Chào các bạn! Vì nhiều lý do từ nay Truyen2U chính thức đổi tên là Truyen247.Pro. Mong các bạn tiếp tục ủng hộ truy cập tên miền mới này nhé! Mãi yêu... ♥

1. Pierwsze spotkanie

POV TAEHYUNG, CHWILA OBECNA

- Taehyung, wstawaj! - usłyszałem głos brata, wołającego mnie z dołu.

 Nie spałem już dawno. Obudził mnie smakowity zapach świeżo przygotowanego kimchi, dobiegający najprawdopodobniej z kuchni. Leżałem tylko w łóżku, kręcąc się z boku na bok. Zaczynał się dla mnie kolejny dzień, a ostatnimi czasy wszystkie wyglądały tak samo..
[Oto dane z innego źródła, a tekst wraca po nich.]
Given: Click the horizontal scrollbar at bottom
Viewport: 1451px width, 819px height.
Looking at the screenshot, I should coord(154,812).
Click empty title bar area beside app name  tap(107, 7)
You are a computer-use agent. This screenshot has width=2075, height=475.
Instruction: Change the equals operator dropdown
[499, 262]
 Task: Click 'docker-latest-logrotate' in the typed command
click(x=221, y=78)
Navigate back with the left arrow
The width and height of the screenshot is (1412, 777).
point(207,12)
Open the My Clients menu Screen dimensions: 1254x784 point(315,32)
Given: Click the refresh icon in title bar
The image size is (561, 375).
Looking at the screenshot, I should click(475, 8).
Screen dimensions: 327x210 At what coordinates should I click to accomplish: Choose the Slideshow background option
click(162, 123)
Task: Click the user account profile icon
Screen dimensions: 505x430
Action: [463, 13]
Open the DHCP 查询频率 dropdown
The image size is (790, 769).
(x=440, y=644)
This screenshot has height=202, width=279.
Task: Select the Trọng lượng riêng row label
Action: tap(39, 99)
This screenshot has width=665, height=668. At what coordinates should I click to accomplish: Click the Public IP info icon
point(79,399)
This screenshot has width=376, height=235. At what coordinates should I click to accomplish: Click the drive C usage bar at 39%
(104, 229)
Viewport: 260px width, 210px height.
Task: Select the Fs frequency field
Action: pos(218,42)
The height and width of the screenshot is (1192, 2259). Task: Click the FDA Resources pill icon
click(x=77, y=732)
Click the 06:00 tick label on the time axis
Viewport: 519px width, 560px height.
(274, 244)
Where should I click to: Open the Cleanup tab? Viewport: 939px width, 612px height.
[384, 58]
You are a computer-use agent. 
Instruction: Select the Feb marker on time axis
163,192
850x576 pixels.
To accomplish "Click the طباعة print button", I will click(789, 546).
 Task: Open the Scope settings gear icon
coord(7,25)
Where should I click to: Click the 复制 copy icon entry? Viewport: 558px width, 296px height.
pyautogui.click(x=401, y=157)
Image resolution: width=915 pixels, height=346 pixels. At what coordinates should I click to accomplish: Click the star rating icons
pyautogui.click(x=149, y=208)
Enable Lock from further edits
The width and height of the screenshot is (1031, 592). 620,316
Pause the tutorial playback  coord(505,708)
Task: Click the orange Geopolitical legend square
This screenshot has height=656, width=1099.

*** ,, MYŚLOWY" NOTES TAEHYUNGA, CZYLI MINIONE WYDARZENIA***

 Minęły dwa lata od tamtego tragicznego, zimowego wieczoru, a w ciągu tego czasu moje zmysły bardzo się wyostrzyły. Teraz potrafiłem usłyszeć głosy z dosyć daleka i poczuć zapachy, na które wcześniej mój nos nie zwracał uwagi.  A wszystko to zaszło w wyniku utraconego przeze mnie wzroku. Moglibyście powiedzieć ,,Kurde,stary, przesrane" , ale ja i tak cieszyłem się, że w ogóle żyję. W gorszym przypadku znaleźli się moi rodzice. Gdy policja przyjechała na miejsce wypadku, oboje byli już martwi. Ta wiadomość zupełnie rozbiła mnie na kawałki. Rozpłakałem się jak mały chłopiec, który stracił ukochanego pluszaka.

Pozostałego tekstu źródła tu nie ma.